Gerhard Wettig, Bereitschaft zu Einheit in Freiheit? Die sowjetische Deutschland-Politik 1945-1955, Olzog-Verlag, München 1999, 332 S., kart., 24,80 DM.

Die Stalin-Note – eine "verpasste Chance"? War die von Josef Stalin in seiner Notenoffensive des Jahres 1952 angebotene Wiedervereinigung Deutschlands tatsächlich eine von der Bundesregierung und den westlichen Alliierten versäumte Gelegenheit? Oder handelte es sich dabei vielmehr um ein Täuschungsmanöver Moskaus mit dem Ziel die fortschreitende Integration der Bundesrepublik in das westliche Europa zu hemmen? Hat Stalin sein Angebot, ein wiedervereinigtes Deutschland könne bewaffnete Souveränität erlangen, insofern es sich zu isolierter Neutralität verpflichte, wahrhaftig ernst gemeint? Bis heute streiten die Gelehrten, ob eine friedliche und freiheitliche Wiedervereinigung Deutschlands bereits im Jahre 1952 zum Greifen nah war, ob es in Moskau ehrliche "Bereitschaft zu Einheit in Freiheit" gab.

Bis zum Jahre 1991, dem Ende des Kalten Krieges, ließ sich die sowjetische Außenpolitik in aller Regel nur auf Grund von Eindrücken von außen oder auf der Basis von Dokumenten rekonstruieren, die von sowjetischer Selbstdarstellung durchdrungen und daher nur mit Vorsicht zu genießen waren.
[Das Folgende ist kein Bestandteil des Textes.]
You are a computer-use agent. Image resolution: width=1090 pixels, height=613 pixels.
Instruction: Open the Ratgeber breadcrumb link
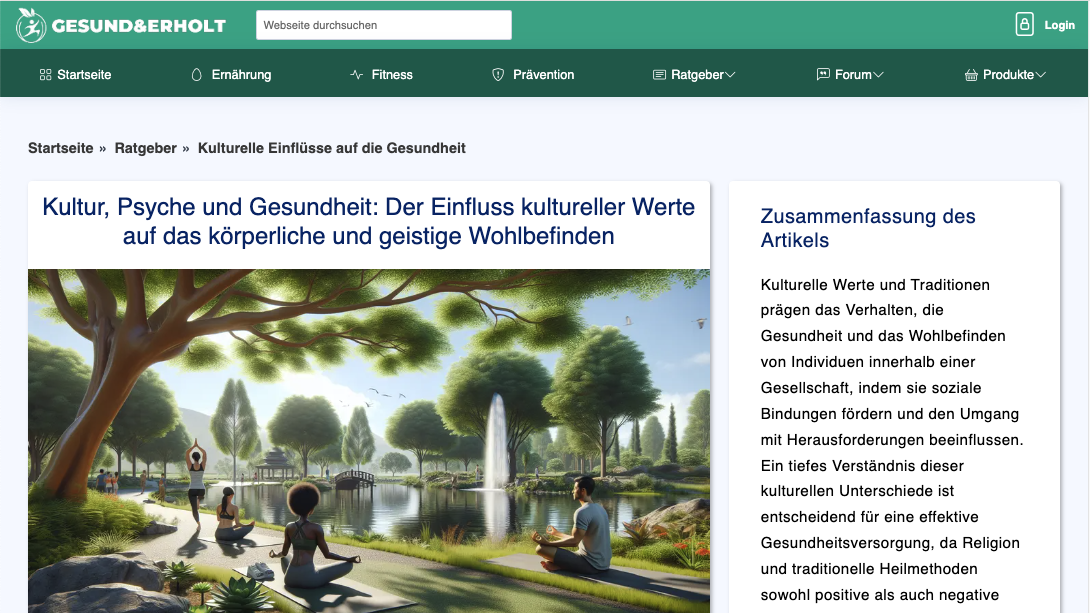(145, 147)
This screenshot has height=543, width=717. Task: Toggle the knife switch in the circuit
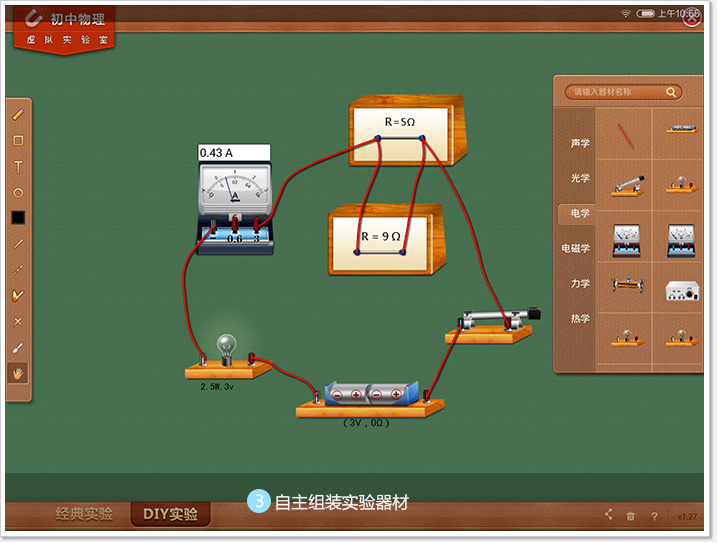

Doch nach dem Zusammenbruch des sowjetischen Imperiums öffneten sich die politischen Archive Moskaus und Ost-Berlins und gewährten Zugang zu unüberschaubaren Aktenbeständen. Neues Material also, das die seit fast einem halben Jahrhundert geführte Diskussion über die Absichten Stalins erneut aufwallen ließ und Gerhard Wettig, der sich durch eine Vielzahl von Veröffentlichungen einen Ruf als exzellenten Kenner insbesondere der sowjetischen Deutschlandpolitik erworben hat, erneut zu einer Untersuchung motivierte, deren Ergebnis nunmehr vorliegt.

Auf der Grundlage der in jenen Archiven ausfindig gemachten Dokumente und Informationen behandelt Wettig zunächst die "Voraussetzungen und Grundlagen der sowjetischen Deutschland-Politik", geht dann zur "Phase der Ost-West-Kooperation 1945-1947" über, erörtert anschließend den "Ausbruch und die Entfaltung des Kalten Krieges 1947-1949" und thematisiert schließlich den "Kampf um Deutschland in der ausgehenden Stalin-Zeit (1950-1952)". Mit dem "Übergang zur Zwei-Staaten-Politik in Deutschland und Änderungen des Besatzungsregimes in der DDR" und den "Grundfragen der sowjetischen Deutschland-Politik 1945-1955" beschließt Wettig seine Untersuchungen.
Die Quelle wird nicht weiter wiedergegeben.